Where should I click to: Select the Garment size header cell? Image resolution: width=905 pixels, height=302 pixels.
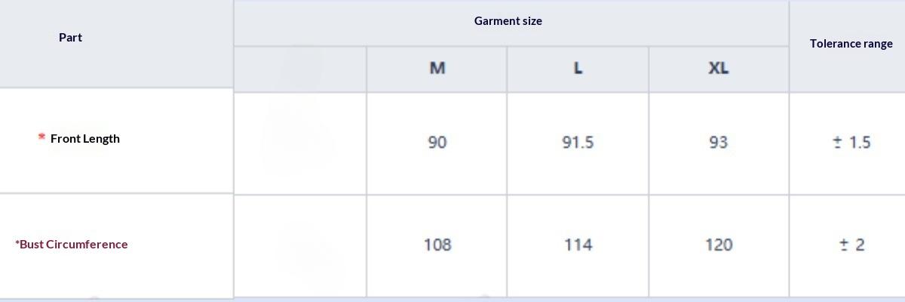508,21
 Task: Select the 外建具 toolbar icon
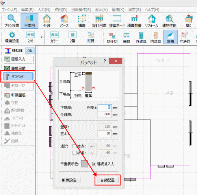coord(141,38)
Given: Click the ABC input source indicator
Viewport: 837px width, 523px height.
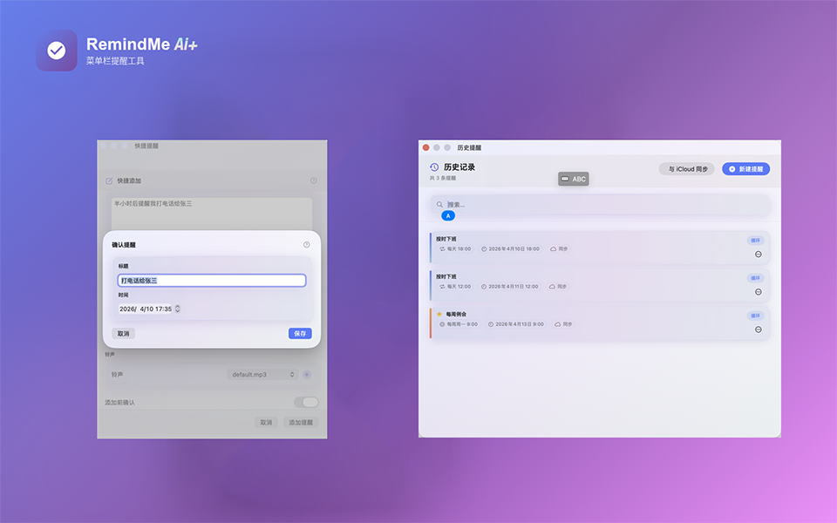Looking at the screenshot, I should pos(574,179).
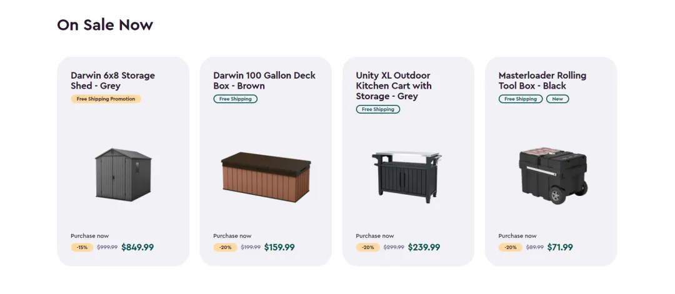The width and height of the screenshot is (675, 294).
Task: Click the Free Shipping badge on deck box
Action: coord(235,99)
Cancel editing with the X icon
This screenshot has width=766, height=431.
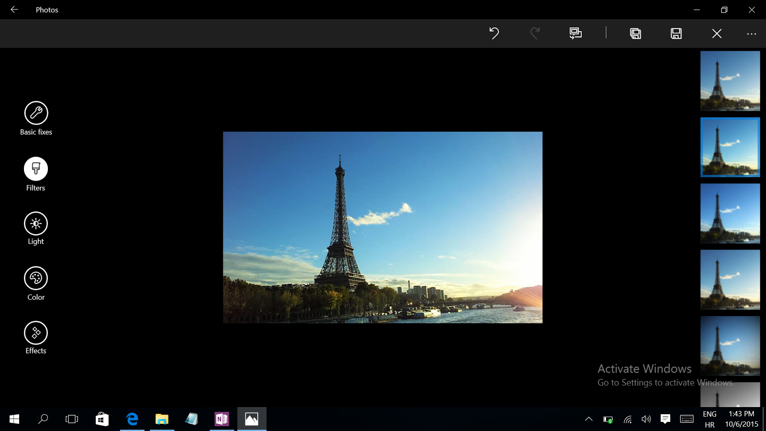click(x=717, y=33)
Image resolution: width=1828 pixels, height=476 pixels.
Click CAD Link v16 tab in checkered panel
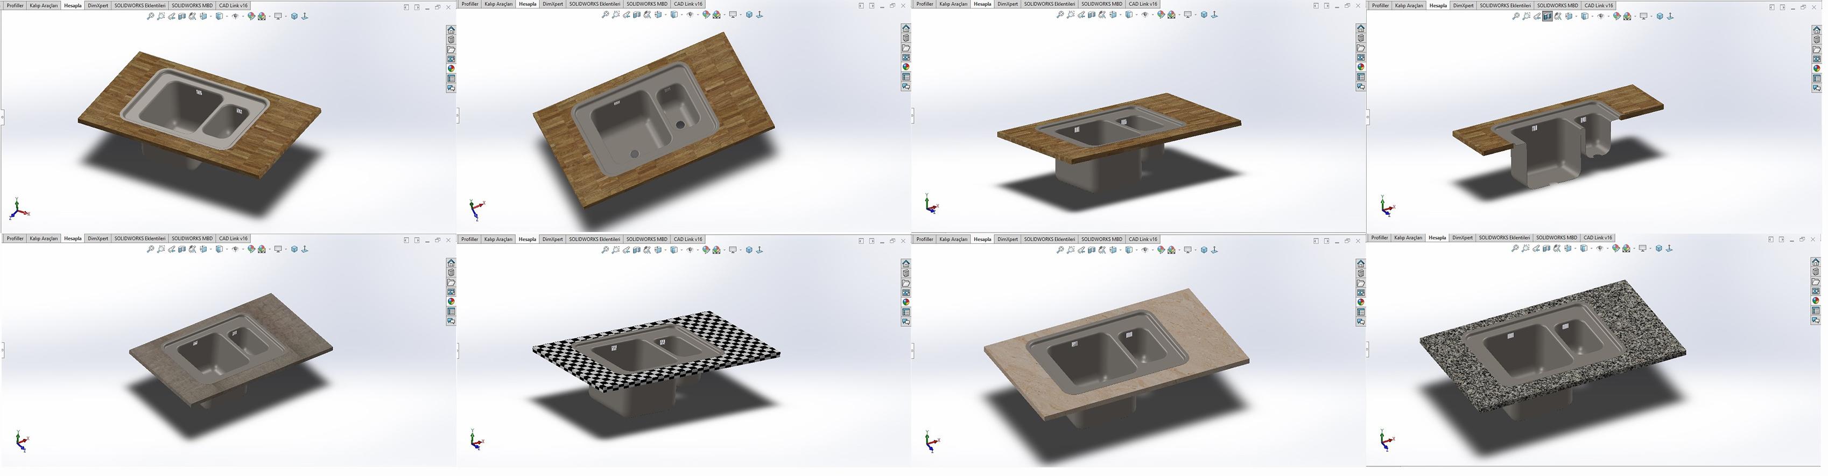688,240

☆ ☆ ☆ ☆ ☆ ☆ ☆

## Assignment
Emit an exact copy of the lines from the line bearing "Viewport: 837px width, 523px height." through the last line above, inclusive, and leave the images out.

## Solution to this exercise
Viewport: 837px width, 523px height.
Looking at the screenshot, I should pos(574,179).
The width and height of the screenshot is (675, 294).
Task: Click the Free Shipping badge on deck box
Action: coord(235,99)
Cancel editing with the X icon
This screenshot has width=766, height=431.
click(x=717, y=33)
Image resolution: width=1828 pixels, height=476 pixels.
Click CAD Link v16 tab in checkered panel
688,240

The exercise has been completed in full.